Beautiful writing for the stage only truly comes alive through great performances and Haysam Kadri’s turn as Bashir is pure perfection. At times funny, at times heartbreaking, Kadri penetrates his character with such ferocious intensity that I often found myself holding my breath waiting for his next move. Bashir’s monologue is actually a conversation with several unseen characters throughout the play and Kadri affects the emotion and details so strongly in these moments you could swear upon hearing the other, silent side of the discussion.
Originally written as a one-man show, the Downstage production introduces a second person into the action in the form of a girl whose purpose is mostly movement and illustration of the narrative with the occasional lines to speak. I’ve seen this effect done well and I’ve seen it fail, but I have never seen it so seamlessly and interestingly used in a production. Lara Schmitz as the Girl is fluid and expressive in her movements, strong in her dialogue and always interesting to watch even when her role is to simply sit in the audience as one of Bashir’s students or doodle on the wall sized blackboard panels that back the stage.

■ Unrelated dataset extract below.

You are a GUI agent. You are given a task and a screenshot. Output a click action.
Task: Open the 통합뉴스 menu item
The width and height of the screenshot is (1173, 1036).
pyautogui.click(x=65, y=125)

Action in the audience and the use of the whole small Motel theater space is just one of the reasons Simon Mallet’s direction is such a joy to watch. Seated around a desk on a raised and sloped stage cleverly designed by Anton de Groot, the audience becomes Bashir’s silent classroom and Mallet takes full advantage of this set up to confidently move his actors around the theatre. But it’s the interaction between the Bashir and the Girl that make this such an achingly beautiful production to watch. Part dance, part struggle, part embrace, Mallet brings these two performers together in movement and dialogue that so enriched the performance, I can’t imagine the show without this element.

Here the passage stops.